*What to work on*: Set down all the lines below, each one exactly as shown.
*** Provided data Section Begins ***
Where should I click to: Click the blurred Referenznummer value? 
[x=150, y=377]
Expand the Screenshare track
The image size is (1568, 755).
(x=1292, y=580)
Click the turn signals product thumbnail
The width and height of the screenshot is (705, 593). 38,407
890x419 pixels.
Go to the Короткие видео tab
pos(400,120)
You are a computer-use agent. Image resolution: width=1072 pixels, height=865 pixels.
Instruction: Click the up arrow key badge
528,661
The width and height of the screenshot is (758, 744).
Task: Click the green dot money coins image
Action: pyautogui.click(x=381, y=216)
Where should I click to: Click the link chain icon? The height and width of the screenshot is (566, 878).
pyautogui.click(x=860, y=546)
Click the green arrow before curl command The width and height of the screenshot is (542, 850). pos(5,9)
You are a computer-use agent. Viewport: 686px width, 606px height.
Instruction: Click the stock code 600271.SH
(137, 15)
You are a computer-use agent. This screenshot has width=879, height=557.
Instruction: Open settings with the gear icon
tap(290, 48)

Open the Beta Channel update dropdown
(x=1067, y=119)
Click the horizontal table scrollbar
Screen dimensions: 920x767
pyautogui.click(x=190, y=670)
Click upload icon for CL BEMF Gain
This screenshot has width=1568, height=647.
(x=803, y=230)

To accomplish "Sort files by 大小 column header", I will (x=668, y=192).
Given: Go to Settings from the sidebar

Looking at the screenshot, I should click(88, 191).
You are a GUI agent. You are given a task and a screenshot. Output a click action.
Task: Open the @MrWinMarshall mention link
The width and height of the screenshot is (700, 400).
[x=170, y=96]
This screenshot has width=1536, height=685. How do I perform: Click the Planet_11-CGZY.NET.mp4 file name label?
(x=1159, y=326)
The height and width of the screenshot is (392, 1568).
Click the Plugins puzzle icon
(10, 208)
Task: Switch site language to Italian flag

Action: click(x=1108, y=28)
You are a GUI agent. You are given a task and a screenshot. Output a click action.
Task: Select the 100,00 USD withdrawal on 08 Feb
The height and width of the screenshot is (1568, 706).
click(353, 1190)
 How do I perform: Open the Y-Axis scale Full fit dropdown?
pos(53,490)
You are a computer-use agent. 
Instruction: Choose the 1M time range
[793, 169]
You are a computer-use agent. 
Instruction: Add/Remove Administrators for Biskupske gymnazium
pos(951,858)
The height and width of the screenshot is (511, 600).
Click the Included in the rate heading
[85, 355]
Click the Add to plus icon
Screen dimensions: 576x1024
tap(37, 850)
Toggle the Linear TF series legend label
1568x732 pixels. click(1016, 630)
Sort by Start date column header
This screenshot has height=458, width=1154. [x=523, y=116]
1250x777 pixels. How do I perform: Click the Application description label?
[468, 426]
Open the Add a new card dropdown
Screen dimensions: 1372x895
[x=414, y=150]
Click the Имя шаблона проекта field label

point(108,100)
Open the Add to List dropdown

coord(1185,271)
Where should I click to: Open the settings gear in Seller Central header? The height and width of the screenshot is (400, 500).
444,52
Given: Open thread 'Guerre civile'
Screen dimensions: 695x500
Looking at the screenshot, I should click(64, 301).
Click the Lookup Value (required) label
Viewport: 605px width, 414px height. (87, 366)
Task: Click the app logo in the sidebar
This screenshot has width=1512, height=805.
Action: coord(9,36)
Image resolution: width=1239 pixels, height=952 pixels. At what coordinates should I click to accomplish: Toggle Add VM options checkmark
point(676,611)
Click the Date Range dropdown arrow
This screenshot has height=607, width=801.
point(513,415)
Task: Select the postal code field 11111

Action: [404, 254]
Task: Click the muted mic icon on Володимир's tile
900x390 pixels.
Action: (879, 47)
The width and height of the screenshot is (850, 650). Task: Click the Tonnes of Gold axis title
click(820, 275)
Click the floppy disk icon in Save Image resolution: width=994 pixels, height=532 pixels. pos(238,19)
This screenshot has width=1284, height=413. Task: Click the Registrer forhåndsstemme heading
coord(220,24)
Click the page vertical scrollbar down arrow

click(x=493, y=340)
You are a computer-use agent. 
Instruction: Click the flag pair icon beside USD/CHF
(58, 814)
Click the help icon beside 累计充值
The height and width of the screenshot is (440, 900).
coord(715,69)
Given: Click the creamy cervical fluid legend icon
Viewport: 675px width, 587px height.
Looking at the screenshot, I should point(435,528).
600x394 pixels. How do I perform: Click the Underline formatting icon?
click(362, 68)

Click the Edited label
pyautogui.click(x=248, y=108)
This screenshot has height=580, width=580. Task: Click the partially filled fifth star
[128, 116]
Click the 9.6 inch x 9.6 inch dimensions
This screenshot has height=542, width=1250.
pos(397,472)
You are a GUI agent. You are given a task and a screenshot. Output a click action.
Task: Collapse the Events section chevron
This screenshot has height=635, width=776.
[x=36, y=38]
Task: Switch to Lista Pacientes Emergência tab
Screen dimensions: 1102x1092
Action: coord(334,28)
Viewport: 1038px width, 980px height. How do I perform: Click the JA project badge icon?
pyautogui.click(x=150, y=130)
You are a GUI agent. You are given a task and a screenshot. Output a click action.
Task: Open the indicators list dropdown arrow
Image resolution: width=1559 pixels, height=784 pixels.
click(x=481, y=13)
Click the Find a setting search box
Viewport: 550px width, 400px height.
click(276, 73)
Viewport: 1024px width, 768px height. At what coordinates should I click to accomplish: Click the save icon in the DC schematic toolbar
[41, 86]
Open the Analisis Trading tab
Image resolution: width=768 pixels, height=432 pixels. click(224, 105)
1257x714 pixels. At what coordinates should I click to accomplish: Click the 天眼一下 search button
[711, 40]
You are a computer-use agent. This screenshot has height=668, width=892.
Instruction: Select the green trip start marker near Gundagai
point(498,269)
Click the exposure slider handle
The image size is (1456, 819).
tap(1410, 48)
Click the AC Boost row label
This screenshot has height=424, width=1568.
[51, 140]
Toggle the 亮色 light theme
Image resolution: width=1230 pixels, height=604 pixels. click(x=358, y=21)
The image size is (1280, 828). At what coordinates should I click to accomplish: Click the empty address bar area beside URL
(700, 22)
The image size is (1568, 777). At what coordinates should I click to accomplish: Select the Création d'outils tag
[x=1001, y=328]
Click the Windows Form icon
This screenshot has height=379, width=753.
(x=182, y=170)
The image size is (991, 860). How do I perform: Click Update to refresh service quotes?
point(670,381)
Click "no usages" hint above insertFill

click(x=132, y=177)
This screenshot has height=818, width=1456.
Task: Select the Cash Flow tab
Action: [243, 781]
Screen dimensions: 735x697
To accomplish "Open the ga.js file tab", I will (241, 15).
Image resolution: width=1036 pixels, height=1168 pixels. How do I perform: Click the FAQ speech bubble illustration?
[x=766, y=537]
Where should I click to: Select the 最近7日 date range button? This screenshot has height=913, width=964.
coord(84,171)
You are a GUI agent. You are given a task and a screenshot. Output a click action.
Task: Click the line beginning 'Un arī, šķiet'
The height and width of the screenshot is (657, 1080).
*** Provided data Section Ends ***
*Reply*:
Where should I click to: Click the blurred Referenznummer value? 
[x=150, y=377]
Expand the Screenshare track
The image size is (1568, 755).
(x=1292, y=580)
Click the turn signals product thumbnail
The width and height of the screenshot is (705, 593). 38,407
890x419 pixels.
Go to the Короткие видео tab
pos(400,120)
You are a computer-use agent. Image resolution: width=1072 pixels, height=865 pixels.
Instruction: Click the up arrow key badge
528,661
The width and height of the screenshot is (758, 744).
Task: Click the green dot money coins image
Action: pyautogui.click(x=381, y=216)
Where should I click to: Click the link chain icon? The height and width of the screenshot is (566, 878).
pyautogui.click(x=860, y=546)
Click the green arrow before curl command The width and height of the screenshot is (542, 850). pos(5,9)
You are a computer-use agent. Viewport: 686px width, 606px height.
Instruction: Click the stock code 600271.SH
(137, 15)
You are a computer-use agent. This screenshot has width=879, height=557.
Instruction: Open settings with the gear icon
tap(290, 48)

Open the Beta Channel update dropdown
(x=1067, y=119)
Click the horizontal table scrollbar
Screen dimensions: 920x767
pyautogui.click(x=190, y=670)
Click upload icon for CL BEMF Gain
This screenshot has width=1568, height=647.
(x=803, y=230)

To accomplish "Sort files by 大小 column header", I will (x=668, y=192).
Given: Go to Settings from the sidebar

Looking at the screenshot, I should click(88, 191).
You are a GUI agent. You are given a task and a screenshot. Output a click action.
Task: Open the @MrWinMarshall mention link
The width and height of the screenshot is (700, 400).
[x=170, y=96]
This screenshot has width=1536, height=685. How do I perform: Click the Planet_11-CGZY.NET.mp4 file name label?
(x=1159, y=326)
The height and width of the screenshot is (392, 1568).
Click the Plugins puzzle icon
(10, 208)
Task: Switch site language to Italian flag

Action: click(x=1108, y=28)
You are a GUI agent. You are given a task and a screenshot. Output a click action.
Task: Select the 100,00 USD withdrawal on 08 Feb
The height and width of the screenshot is (1568, 706).
click(353, 1190)
 How do I perform: Open the Y-Axis scale Full fit dropdown?
pos(53,490)
You are a computer-use agent. 
Instruction: Choose the 1M time range
[793, 169]
You are a computer-use agent. 
Instruction: Add/Remove Administrators for Biskupske gymnazium
pos(951,858)
The height and width of the screenshot is (511, 600).
Click the Included in the rate heading
[85, 355]
Click the Add to plus icon
Screen dimensions: 576x1024
tap(37, 850)
Toggle the Linear TF series legend label
1568x732 pixels. click(1016, 630)
Sort by Start date column header
This screenshot has height=458, width=1154. [x=523, y=116]
1250x777 pixels. How do I perform: Click the Application description label?
[468, 426]
Open the Add a new card dropdown
Screen dimensions: 1372x895
[x=414, y=150]
Click the Имя шаблона проекта field label

point(108,100)
Open the Add to List dropdown

coord(1185,271)
Where should I click to: Open the settings gear in Seller Central header? The height and width of the screenshot is (400, 500).
444,52
Given: Open thread 'Guerre civile'
Screen dimensions: 695x500
Looking at the screenshot, I should click(64, 301).
Click the Lookup Value (required) label
Viewport: 605px width, 414px height. (87, 366)
Task: Click the app logo in the sidebar
This screenshot has width=1512, height=805.
Action: coord(9,36)
Image resolution: width=1239 pixels, height=952 pixels. At what coordinates should I click to accomplish: Toggle Add VM options checkmark
point(676,611)
Click the Date Range dropdown arrow
This screenshot has height=607, width=801.
point(513,415)
Task: Select the postal code field 11111

Action: [404, 254]
Task: Click the muted mic icon on Володимир's tile
900x390 pixels.
Action: (879, 47)
The width and height of the screenshot is (850, 650). Task: Click the Tonnes of Gold axis title
click(820, 275)
Click the floppy disk icon in Save Image resolution: width=994 pixels, height=532 pixels. pos(238,19)
This screenshot has width=1284, height=413. Task: Click the Registrer forhåndsstemme heading
coord(220,24)
Click the page vertical scrollbar down arrow

click(x=493, y=340)
You are a computer-use agent. 
Instruction: Click the flag pair icon beside USD/CHF
(58, 814)
Click the help icon beside 累计充值
The height and width of the screenshot is (440, 900).
coord(715,69)
Given: Click the creamy cervical fluid legend icon
Viewport: 675px width, 587px height.
Looking at the screenshot, I should point(435,528).
600x394 pixels. How do I perform: Click the Underline formatting icon?
click(362, 68)

Click the Edited label
pyautogui.click(x=248, y=108)
This screenshot has height=580, width=580. Task: Click the partially filled fifth star
[128, 116]
Click the 9.6 inch x 9.6 inch dimensions
This screenshot has height=542, width=1250.
pos(397,472)
You are a GUI agent. You are given a task and a screenshot. Output a click action.
Task: Collapse the Events section chevron
This screenshot has height=635, width=776.
[x=36, y=38]
Task: Switch to Lista Pacientes Emergência tab
Screen dimensions: 1102x1092
Action: coord(334,28)
Viewport: 1038px width, 980px height. How do I perform: Click the JA project badge icon?
pyautogui.click(x=150, y=130)
You are a GUI agent. You are given a task and a screenshot. Output a click action.
Task: Open the indicators list dropdown arrow
Image resolution: width=1559 pixels, height=784 pixels.
click(x=481, y=13)
Click the Find a setting search box
Viewport: 550px width, 400px height.
click(276, 73)
Viewport: 1024px width, 768px height. At what coordinates should I click to accomplish: Click the save icon in the DC schematic toolbar
[41, 86]
Open the Analisis Trading tab
Image resolution: width=768 pixels, height=432 pixels. click(224, 105)
1257x714 pixels. At what coordinates should I click to accomplish: Click the 天眼一下 search button
[711, 40]
You are a computer-use agent. This screenshot has height=668, width=892.
Instruction: Select the green trip start marker near Gundagai
point(498,269)
Click the exposure slider handle
The image size is (1456, 819).
tap(1410, 48)
Click the AC Boost row label
This screenshot has height=424, width=1568.
[51, 140]
Toggle the 亮色 light theme
Image resolution: width=1230 pixels, height=604 pixels. click(x=358, y=21)
The image size is (1280, 828). At what coordinates should I click to accomplish: Click the empty address bar area beside URL
(700, 22)
The image size is (1568, 777). At what coordinates should I click to accomplish: Select the Création d'outils tag
[x=1001, y=328]
Click the Windows Form icon
This screenshot has height=379, width=753.
(x=182, y=170)
The image size is (991, 860). How do I perform: Click Update to refresh service quotes?
point(670,381)
Click "no usages" hint above insertFill

click(x=132, y=177)
This screenshot has height=818, width=1456.
Task: Select the Cash Flow tab
Action: [243, 781]
Screen dimensions: 735x697
To accomplish "Open the ga.js file tab", I will (241, 15).
Image resolution: width=1036 pixels, height=1168 pixels. How do I perform: Click the FAQ speech bubble illustration?
[x=766, y=537]
Where should I click to: Select the 最近7日 date range button? This screenshot has height=913, width=964.
coord(84,171)
You are a GUI agent. You are given a task and a screenshot. Output a click action.
Task: Click the line beginning 'Un arī, šķiet'
The height and width of the screenshot is (657, 1080).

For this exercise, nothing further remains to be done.